Word and element location entries
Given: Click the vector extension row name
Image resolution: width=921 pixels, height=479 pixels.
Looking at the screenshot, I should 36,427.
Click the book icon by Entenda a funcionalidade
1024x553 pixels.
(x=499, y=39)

**INSTRUCTIONS FOR THE TASK**
Quote all of the entries above word for word, line by line.

**FULL RESPONSE**
Given: Click the vector extension row name
Image resolution: width=921 pixels, height=479 pixels.
Looking at the screenshot, I should 36,427.
Click the book icon by Entenda a funcionalidade
1024x553 pixels.
(x=499, y=39)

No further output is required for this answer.